Do there exist $n,b\in \mathbb{N}, b<n$ such that $(n-b)(n^2-b)$ divides $n^3$

Question

My friend invented this problem in his spare time and asked me if I could solve it:

Do there exist $n,b\in \mathbb{N}, b<n$ such that $(n-b)(n^2-b)$ divides $n^3$ ?

I tried my best and all I can say is this:

He wrote a program to brute force $n$ and $b$ up to $10^5$ and there were no solutions so I assume there are none.

I also tried various ways to put a lower bound on the $(n-b)(n^2-b)$ in hope it will limit the size of $b$ or $n$, but none seemed to heve worked.

I have a hypothesis that the product here is just an additional , constraint meaning that the following claim also holds: if $(n-b) | n^3$, then $n^2-b$ does not. I also wrote a program to check it for $n$ and $b$ up to $10^5$ and it holds. However, I still didn't manage to prove it.

What seems to have some perspective is to consider the d=GCD(n,b) and write them in terms of it, but nothing I did made any real progress,except some numbers share all prime factors and $n-b$ divides $d^3$

I've seen similar problems get solved by making the statement into an equation(preferably quadratic) and then proving that discriminant cannont be a perfect square by something like quadratic residues, but I have no idea how to use the cubic formula here and it seems rather brute-forcish, not to mention I know nothing about residues of higher degree.
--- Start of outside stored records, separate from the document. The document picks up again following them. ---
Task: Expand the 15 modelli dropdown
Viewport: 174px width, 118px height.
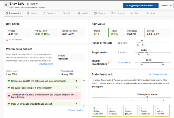Action: point(124,62)
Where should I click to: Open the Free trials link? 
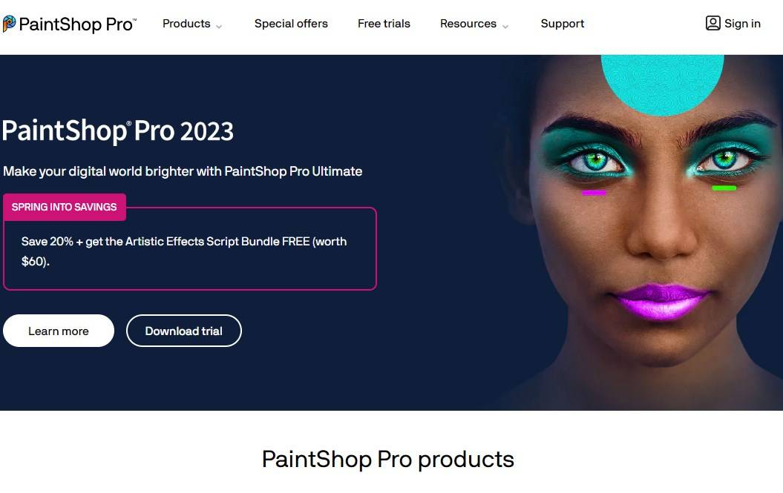tap(384, 24)
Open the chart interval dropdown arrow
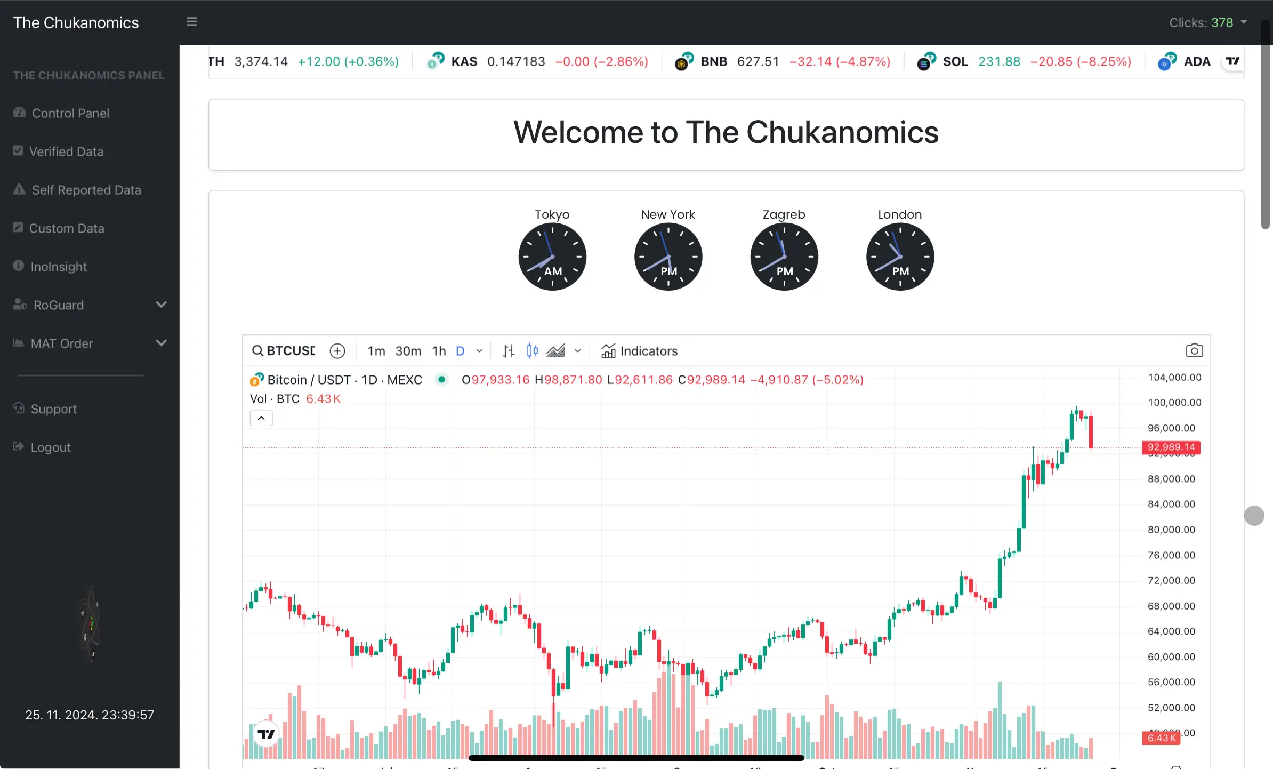The height and width of the screenshot is (769, 1273). [x=479, y=351]
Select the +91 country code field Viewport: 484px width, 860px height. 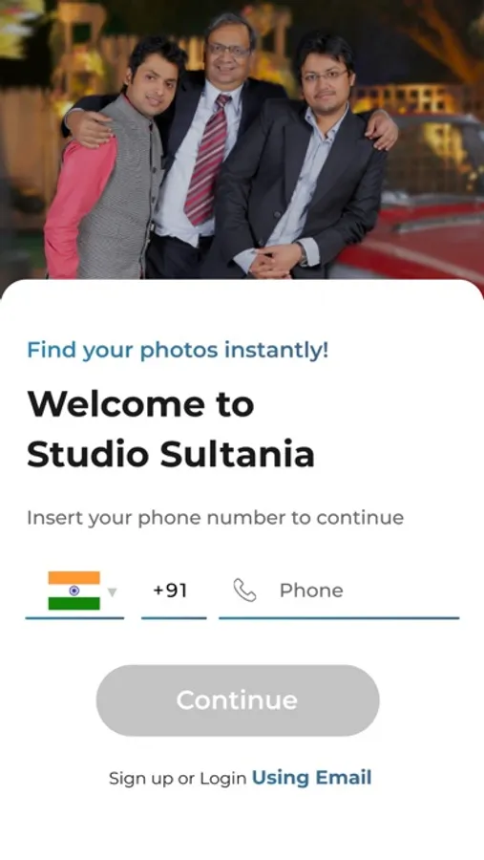coord(174,591)
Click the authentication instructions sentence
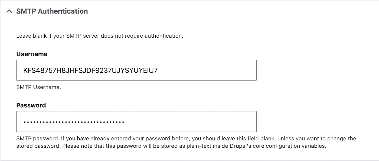Screen dimensions: 379x161 coord(100,36)
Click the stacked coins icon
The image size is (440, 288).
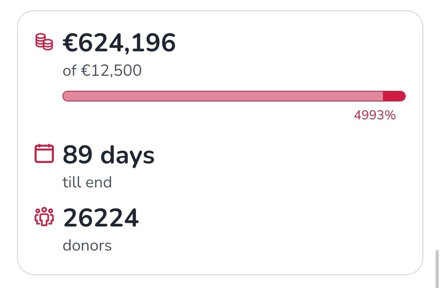click(44, 42)
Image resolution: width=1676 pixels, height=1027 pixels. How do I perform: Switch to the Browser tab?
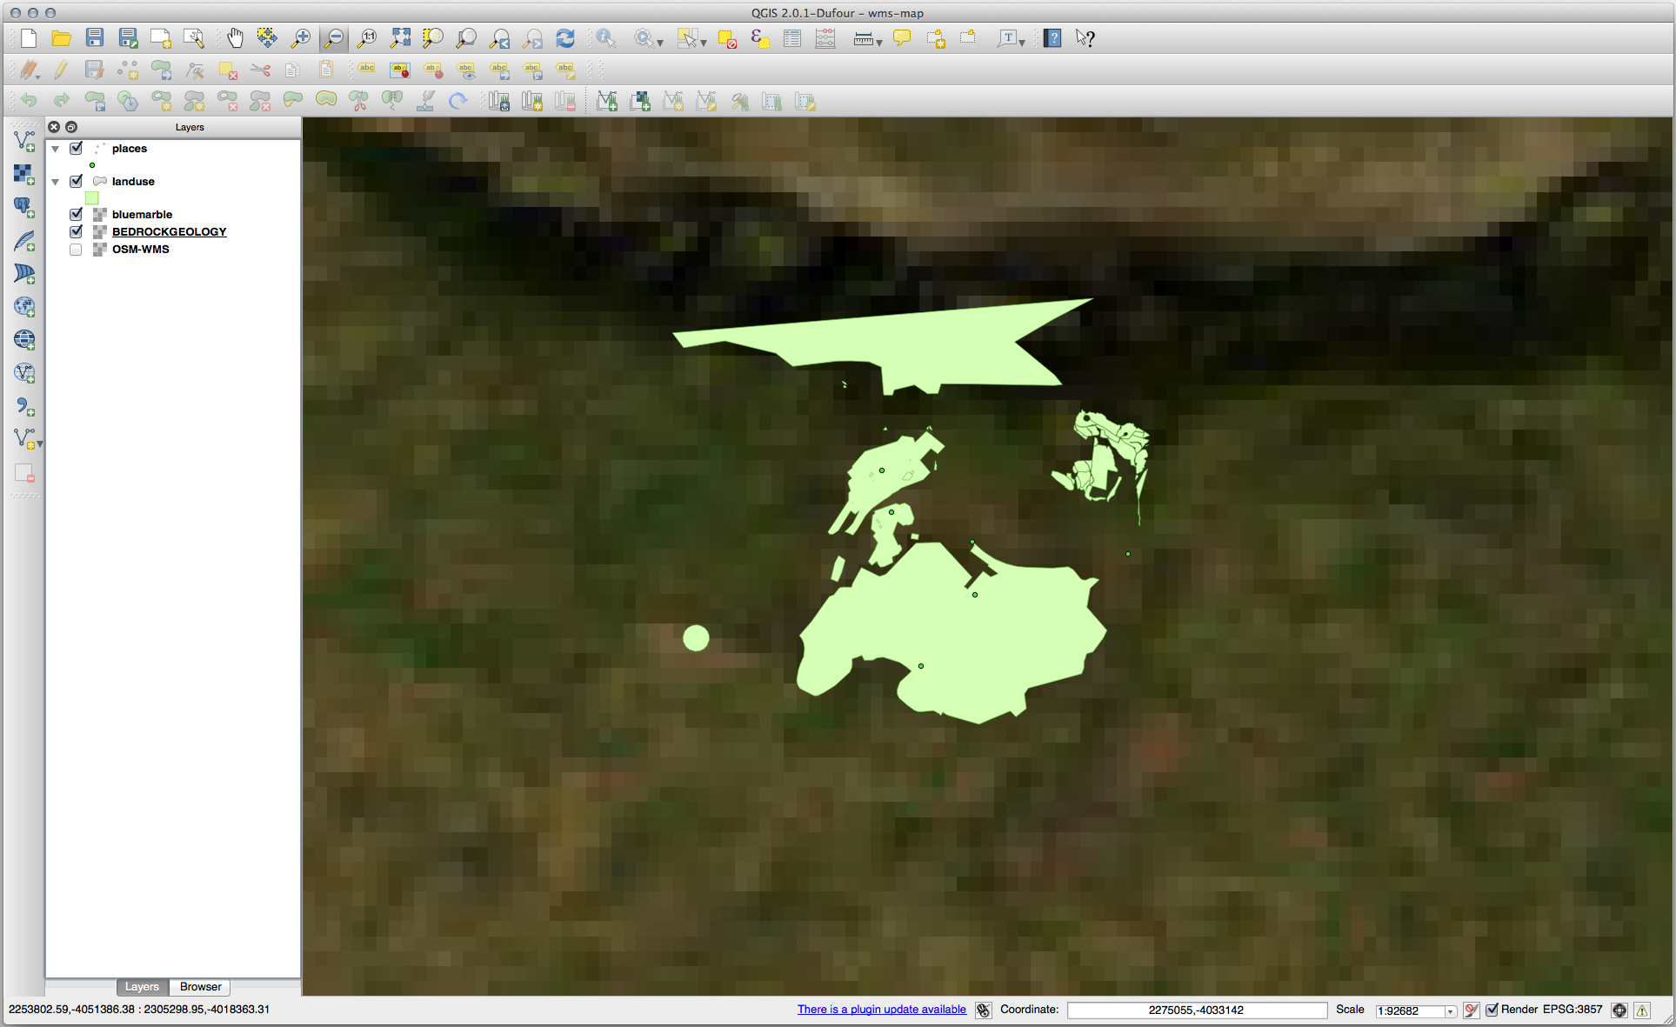pos(199,986)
He already posted this question on Quora and got no sensible answer.

Answer 1

Indeed, a very good idea is to consider $d = \text{gcd}(n,b)$. Then $n=d\alpha$ and $b = d\beta$ with $\alpha>\beta\ge1$ and $\text{gcd}(\alpha, \beta)=1$. So $(n-b)(n^2-b) \mid n^3$ becomes: $$d(\alpha-\beta)(d^2\alpha^2-d\beta) \mid d^3\alpha^3$$ which is equivalent to $$(\alpha-\beta)(d\alpha^2-\beta) \mid d\alpha^3$$ In particular, $\alpha -\beta \mid d\alpha^3$. Since $\text{gcd}(\alpha, \beta)=1$ we obtain $\text{gcd}(\alpha-\beta, \alpha^3)=1$. Consequently, we get $\alpha -\beta \mid d$, so $d = (\alpha-\beta)\cdot d'$, for some $d' \ge 1$. Thus, replacing $d$ with $(\alpha-\beta)\cdot d'$ we get $$(\alpha-\beta)\left((\alpha-\beta)d'\alpha^2 - \beta \right) \mid (\alpha-\beta)d'\alpha^3$$ and thus, dividing both sides by $(\alpha-\beta)$ we obatin $$(\alpha-\beta)d'\alpha^2 -\beta \mid d'\alpha^3$$ Again, $\text{gcd}(\alpha, \beta)=1$ implies $\text{gcd}((\alpha-\beta)d'\alpha^2-\beta, \alpha^3)=1$ and hence $$(\alpha-\beta)d'\alpha^2 -\beta \mid d'$$ In particular, $(\alpha-\beta)d'\alpha^2 -\beta \le d'$. This inequality is equivalent to $$d\alpha^2 \le \frac{d}{\alpha-\beta}+\beta$$ But, since $\alpha \ge 2$, we have $d\alpha^2 \ge 2d\alpha=d\alpha+d\alpha> d + d\beta\ge \frac{d}{\alpha-\beta}+\beta$ yielding a contradiction.

Consequently, there are no such $n,b$.

Answer 2

In fact, a stronger claim holds: there are no positive integral $n, b$ with $b < n$ such that $n^2 - b$ divides $n^3$.

Indeed, assume for contradiction that such $n$ and $b$ exist. Note that $n^2 - b$ divides $n^3 - nb$. Hence $n^2 - b$ divides $n^3 - (n^3 - nb) = nb$. However, $0 < nb < n^2 - b$, and this leads us to a contradiction. Indeed, $b < n$, i.e., $b \le n - 1$. Hence $nb \le n(n - 1) = n^2 - n < n^2 - b$ (in the end we again use $b < n$).